Kilitbahir – Suat Karataş
- 08 Ekim 2024
Simli ojeler sürdüm yalnızlıktan sıkıldığımdan.
Müsveddesi gibi şimdi tırnaklarım
Yıldızlı bir gecenin.
Didem Madak
Kimse görmeden çıksam evden, iki sokak ötesi Suat. Bu sefer yaparım, ne gerekiyorsa söylerim, iyi gelir bana.
Tam anahtarı çevirdim, çıkıyordum ki sırtımda bir el.
‘’ Belizzzz günaydın! Erkencisin tatlım?’’
Döndüm baktım Aysel. Erken dediği bu saatte takmış takıştırmış, sürmüş sürüştürmüş, elinde bir fincan kahve şubatın ayazına inat incecik. Titrerken gülümsemeye çalıştım.
‘’ Günaydın.’’
‘’ Seni gördüğüm iyi oldu haydi gel kahvaltı yapalım, hem Berlin’i konuşuruz biraz.’’
Sigaradan tarazlanmış boğazındaki balgamı çeke çeke konuşmaya devam edecekti, biliyordum. Gene de ona yalan söylemek istemedim.
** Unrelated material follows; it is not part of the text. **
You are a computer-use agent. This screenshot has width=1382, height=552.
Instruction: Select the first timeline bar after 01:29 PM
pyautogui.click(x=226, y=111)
‘’ Suat’a gidiyorum Aysel, sonra konuşuruz.’’
Şöyle bir burun kıvırdı. Burnunu kıvırırken ağzından çıkan kelimeler cümlelerin içinde kıvrıla kıvrıla yol aldılar, sanki kıvrılmasalar yanlış çıkacaklarmış gibi. Öyle teferruatlı, öyle keskin ulaştılar kulağıma.
‘’ Belizcim Allah aşkına paran mı yok senin? Hem Serpil abla duymasın, biliyorsun bu konudaki tavrını.’’
‘’ Ne alakası var Aysel, olduğunu biliyorsun. Söylemezsen anneme bilmez. Gidiyorum ben haydi, gelince konuşuruz.’’
Bozuldu.
‘’ İyi sen bilirsin, sonra yakınma bana canım acıyor Aysel, yaralarım geçmiyor Aysel, egzamam azdı Aysel.’’
Ne yakınacağım canım, abartıyor işte. Yanağına kocaman bir öpücük kondurup uzaklaştım.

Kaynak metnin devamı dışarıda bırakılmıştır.